Saat keluar dari kelas, Raka menyenggol bahu Kael.

"Bro, lo sih tadi ngawur banget jawabnya, wkwk."

Chika ikut menimpali. "Gila sih, lo keren banget. Jawaban 'kehancuran dunia' tuh puncak ketidaksadaran!"

Kael hanya bisa mengusap wajahnya dengan lelah. "Udahlah, jangan diomongin lagi. Mending kita cari tempat buat ngerjain tugas ini sekalian lihat Red Void dari dekat."

Mereka pun sepakat untuk pergi ke kafe dekat perempatan, tepat di dekat lokasi Void tadi.

Mungkin, selain mengerjakan tugas, mereka juga bisa melihat Sentinel lebih dekat.

Setelah keluar dari kampus, aku, Raka, dan Chika memutuskan untuk nongkrong sambil mengerjakan tugas di sebuah kafe dekat perempatan Jalan Ir. H. Juanda. Pilihan kami jatuh pada Kaldi.id Cafe & Resto, yang beralamat di Jl. Ir. H. Juanda No.43, Bakti Jaya, Kec. Sukmajaya, Kota Depok.

Begitu masuk, aroma kopi langsung menyambut kami. Interiornya modern dengan sentuhan kayu, menciptakan suasana hangat dan nyaman. Kami memilih meja dekat jendela dengan pemandangan langsung ke jalan raya.

Sebelum duduk, aku berbisik ke Raka, "Bro, gue pinjem duit dulu ya. Saldo gue sekarat, nunggu KIPK cair."

Raka mengangguk sambil tersenyum. "Santai aja, bro. Pesan apa lu?"

"Caramel latte sama cookies red velvet aja," jawabku.

Raka dan Chika memesan minuman dan camilan lain sesuai selera mereka. Setelah memesan, kami duduk dan mulai membuka laptop untuk mengerjakan tugas individu yang diberikan Bu Ratna tadi.

Sambil menunggu pesanan datang, Raka menyalakan sebatang rokok Sampoerna Mild. Aku yang melihatnya langsung minta satu batang.

"Eh, lu udah minjem duit, minta rokok juga? Dasar," ejek Raka sambil menyerahkan sebatang rokok padaku.

Aku hanya nyengir. "Namanya juga temen, bro."

Kami pun mulai mengerjakan tugas sambil sesekali bercanda. Aku membuka ChatGPT untuk membantu memahami materi yang agak rumit. Chika sibuk dengan catatannya, sementara Raka lebih banyak mengobrol daripada bekerja.

Tiba-tiba, angin kencang bertiup dari arah Void Merah yang berada tak jauh dari kafe. Kami menoleh dan melihat kerumunan mulai berkumpul di sekitar area tersebut.

"Eh, ada apa tuh?" tanya Chika penasaran.
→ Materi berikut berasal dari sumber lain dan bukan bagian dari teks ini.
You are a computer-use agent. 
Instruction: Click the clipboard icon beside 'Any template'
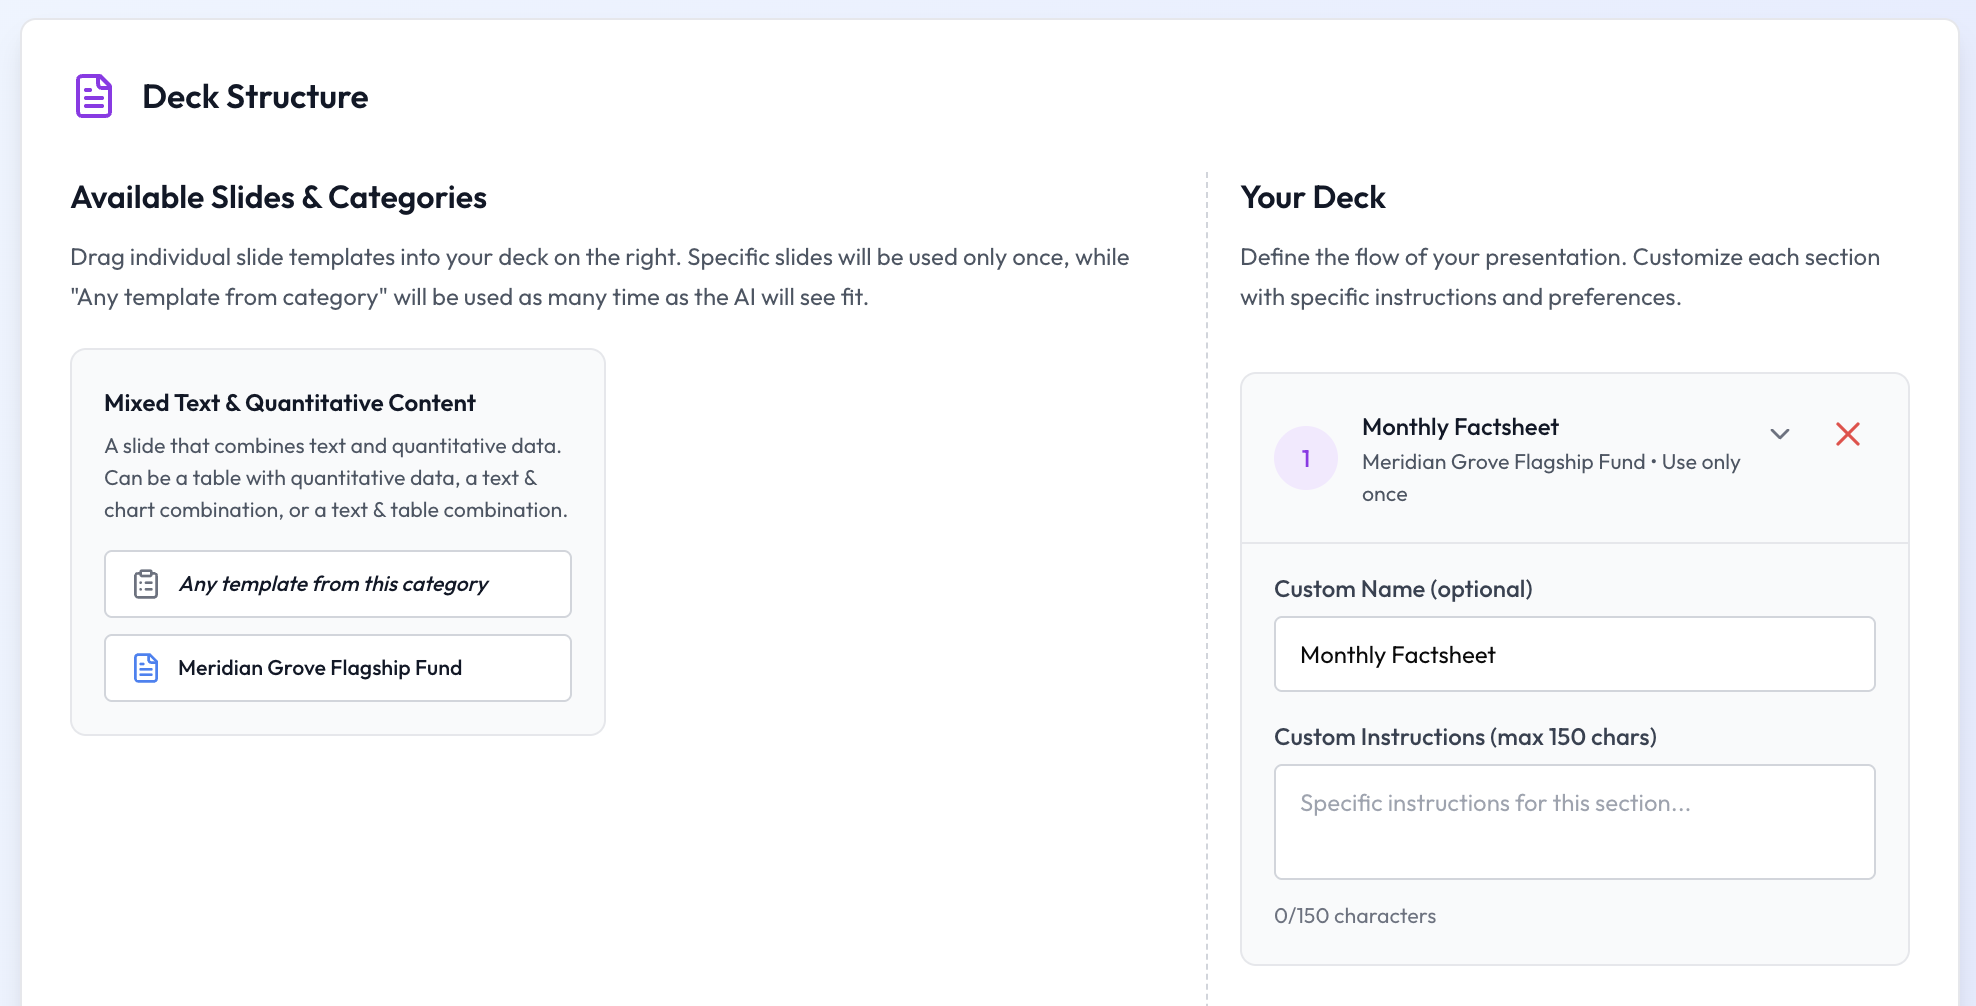coord(146,584)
Kami segera berdiri dan mendekati jendela. Dari kejauhan, terlihat beberapa Sentinel keluar dari Void tersebut. Di antara mereka, aku mengenali sosok Larasati, Sentinel Rank Ascendant dari Order Garuda. Bersamanya, ada Sentinel lain dengan aura kuat, kemungkinan Rank Celestial.
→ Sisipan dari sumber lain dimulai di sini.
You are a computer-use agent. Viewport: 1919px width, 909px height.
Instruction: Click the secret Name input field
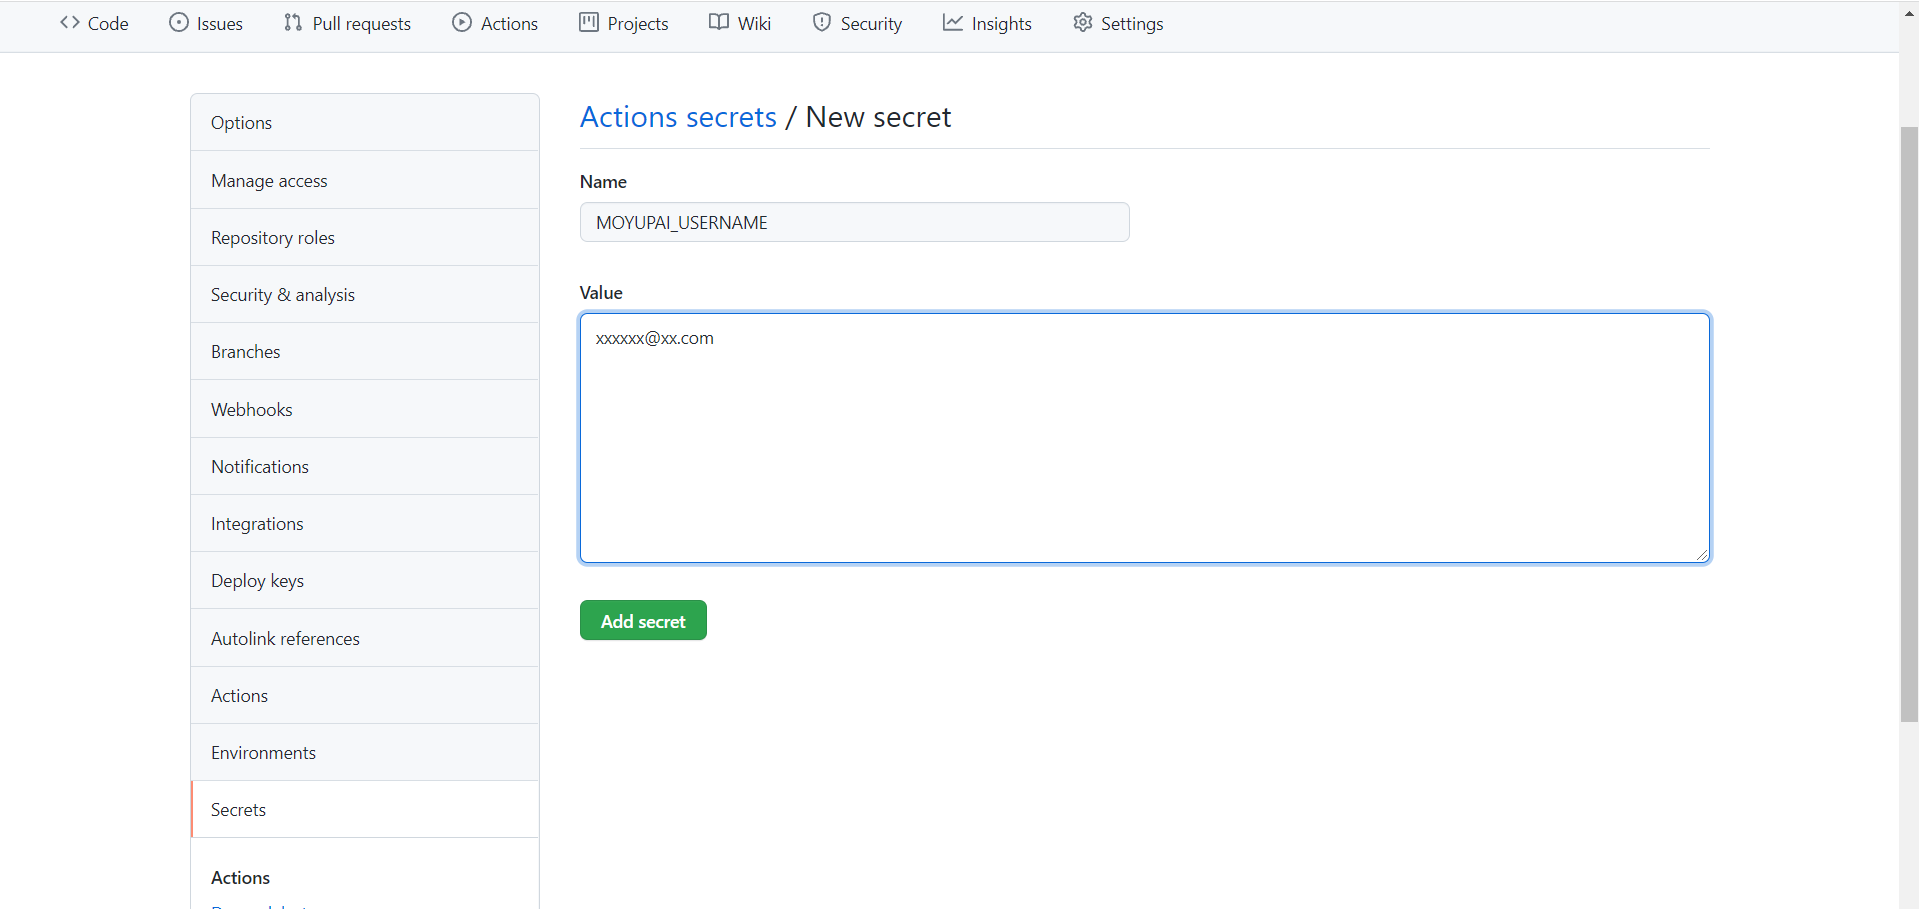[x=854, y=222]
Orang-orang langsung mengerubungi mereka, termasuk wartawan dari berbagai stasiun TV yang berlomba-lomba mewawancarai.

"Maaf, Sentinel Larasati! Apa perbedaan antara Void Merah dengan Void biasa? Apakah monster di dalamnya lebih kuat?" tanya salah satu wartawan.

Larasati dengan tenang menjawab, "Void Merah memiliki tingkat bahaya yang lebih tinggi, dan monster di dalamnya memang lebih kuat serta agresif. Namun, dengan kerjasama tim dan strategi yang tepat, kami berhasil mengalahkan nya tanpa korban jiwa"
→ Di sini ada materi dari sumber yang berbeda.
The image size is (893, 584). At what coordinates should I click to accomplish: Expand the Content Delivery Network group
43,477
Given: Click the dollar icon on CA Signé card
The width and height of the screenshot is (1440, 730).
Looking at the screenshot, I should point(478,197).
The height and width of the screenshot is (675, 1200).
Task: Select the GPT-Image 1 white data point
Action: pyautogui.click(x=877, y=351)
Aku menatap kagum, namun kerumunan yang semakin padat membuat mustahil bagi kami untuk melihat lebih dekat.

"Yah, susah nih mau lihat lebih dekat," keluh Raka.

"Udahlah, kita balik aja ke dalam. Lanjutin tugas," ajakku.

Kami pun kembali ke meja kami di dalam kafe, melanjutkan tugas sambil membahas kejadian barusan.